> Problem requirements
Would you give back exactly the lines from the line with "Toggle the 打印 checkbox" through the end of the entries below, both included, but none of the pictures?

Stored records

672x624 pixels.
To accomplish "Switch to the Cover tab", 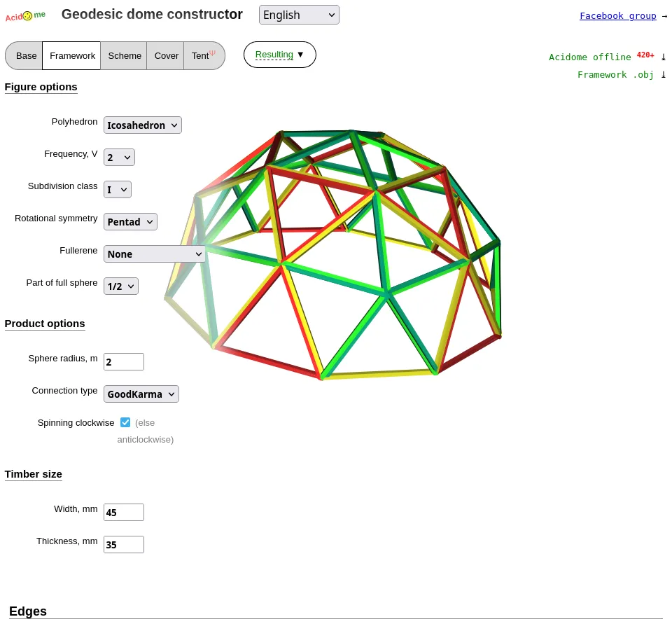I will tap(166, 56).
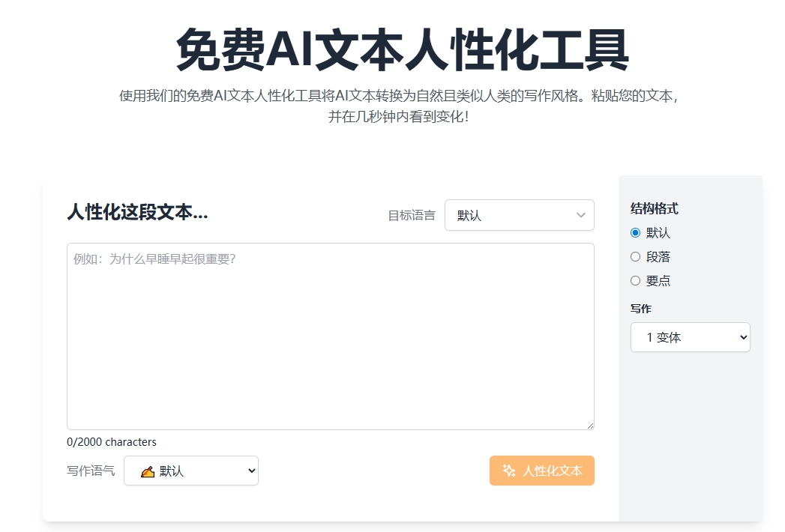785x532 pixels.
Task: Click the chevron arrow in the 目标语言 box
Action: (x=581, y=215)
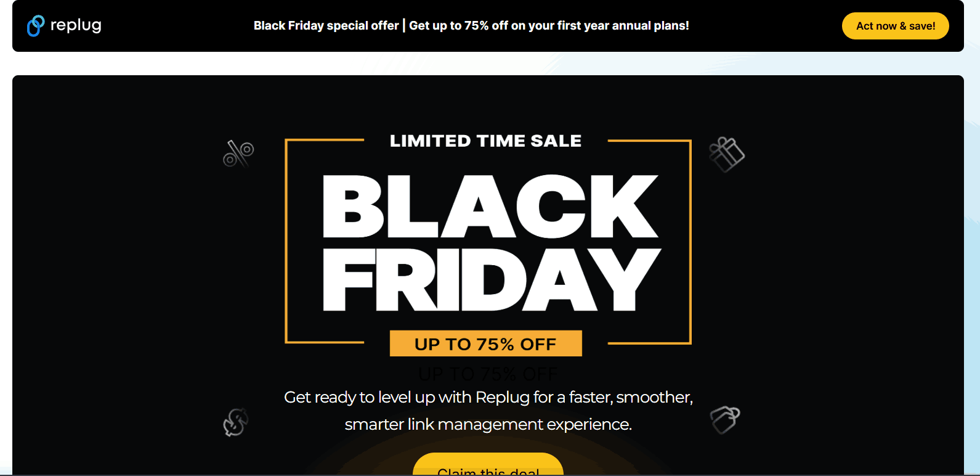
Task: Click the dollar sign icon
Action: coord(235,422)
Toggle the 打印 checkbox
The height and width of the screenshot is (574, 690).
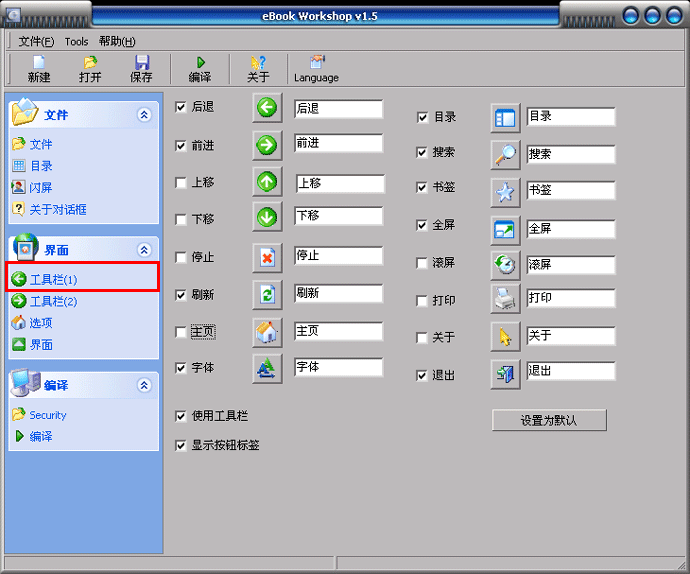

> Response
Toggle the 打印 checkbox
The height and width of the screenshot is (574, 690).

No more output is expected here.